Section 1: (8 points) This problem deals with vector manipulations.

(1)(a) Create a vector that contains the following: * The integer sequence 1 to 5, inclusive, * The square root of 2, * The product of 17 and 14, and * Three (3) repetitions of the vector c(2.5, 5, 7.5).

Assign the vector to the name q1_vector and output. You will use q1_vector for the following four (4) questions.

q1_vector <- c(seq(1,5, by=1), sqrt(2), (17 * 14),rep(c(2.5, 5, 7.5), 3) )
print(q1_vector )
##  [1]   1.000000   2.000000   3.000000   4.000000   5.000000   1.414214
##  [7] 238.000000   2.500000   5.000000   7.500000   2.500000   5.000000
## [13]   7.500000   2.500000   5.000000   7.500000

(1)(b) Create a new vector with all the elements of q1_vector less than or equal to 7. Assign it to the name q1_vector_7. What is the length of q1_vector_7?

q1_vector_7 <- q1_vector[q1_vector <= 7]
length(q1_vector_7)
## [1] 12

(1)(c) Sort q1_vector in ascending order and assign the sorted vector to the name q1_vector_sorted. What is the sum of the 5th through 10th elements of q1_vector_sorted, inclusive?

q1_vector_sorted <- sort(q1_vector, decreasing = FALSE)
sum(q1_vector_sorted[5:10])
## [1] 22

(1)(d) Square each element of q1_vector and assign the new, squared value vector to the name q1_vector_sqrd. How many elements of q1_vector_sqrd are greater than 25?

q1_vector_sqrd <- q1_vector^2
length(q1_vector_sqrd[q1_vector_sqrd > 25])
## [1] 4

(1)(e) Remove the first and last elements of q1_vector. Assign the two (2) removed elements to the name q1_vector_short. What is the product of the elements of q1_vector_short?

q1_vector_short <- c(head(q1_vector,1),tail(q1_vector,1))
prod(q1_vector_short)
## [1] 7.5
Section 2: (10 points) The expression y = sin(x/2) - cos(x/2) is a trigonometric function.

(2)(a) Create a user-defined function - via function() - that implements the trigonometric function above, accepts numeric values, “x,” calculates and returns values “y.”

mytrig <- function(x){
  
  if(is.numeric(x) == TRUE){
    y <- sin(x/2) - cos(x/2)
  }
  else{
    y <- 'Please enter numeric value!'  
  }
    
  return(y)
}

(2)(b) Create a vector, x, of 4001 equally-spaced values from -2 to 2, inclusive. Compute values for y using the vector x and your function from (2)(a). Do not output x or y. Find the value in the vector x that corresponds to the minimum value in the vector y. Restrict attention to only the values of x and y you have computed; i.e. do not interpolate. Round to 3 decimal places and output both the minimum y and corresponding x value.

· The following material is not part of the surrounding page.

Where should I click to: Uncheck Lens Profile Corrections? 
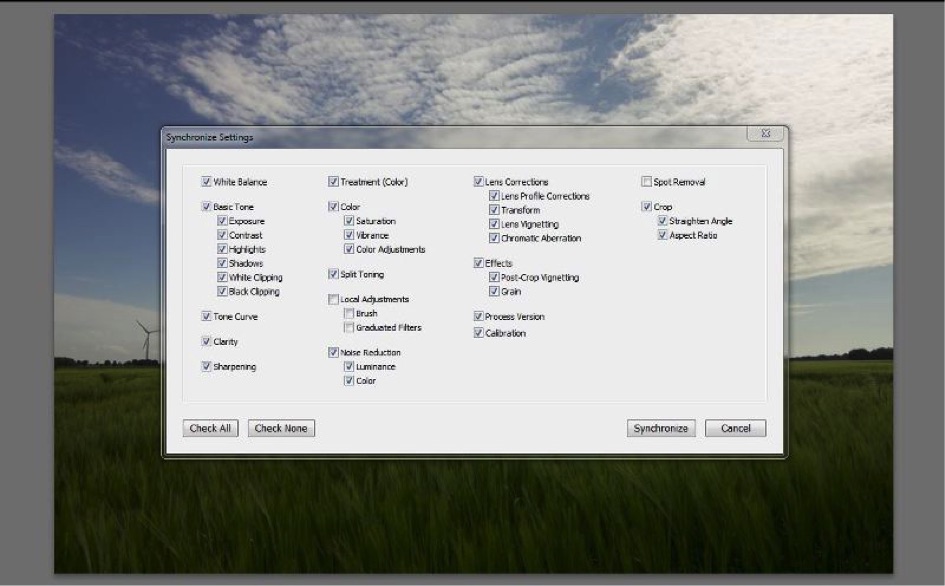(494, 196)
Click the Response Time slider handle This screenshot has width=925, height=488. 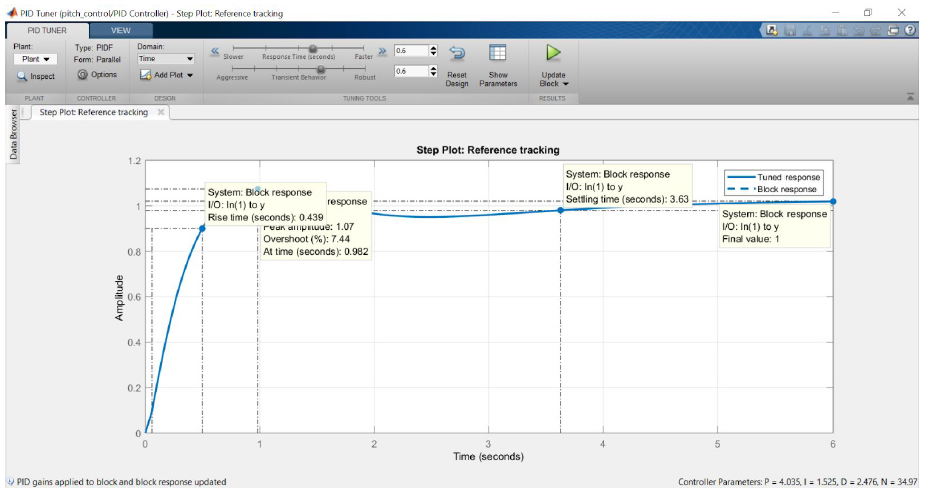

Finding the two desired values can be accomplished in as few as two lines of code. Do not use packages or programs you may find on the internet or elsewhere. Do not output the other elements of the vectors x and y. Relevant coding methods are given in the Quick Start Guide for R.

x <- seq(-2,2,length.out=4001)
y <- mytrig(x)

sprintf("Min value of y is: %.3f, when x = %.3f", round(min(y),3) , round(x[which.min(y)],3))
## [1] "Min value of y is: -1.414, when x = -1.571"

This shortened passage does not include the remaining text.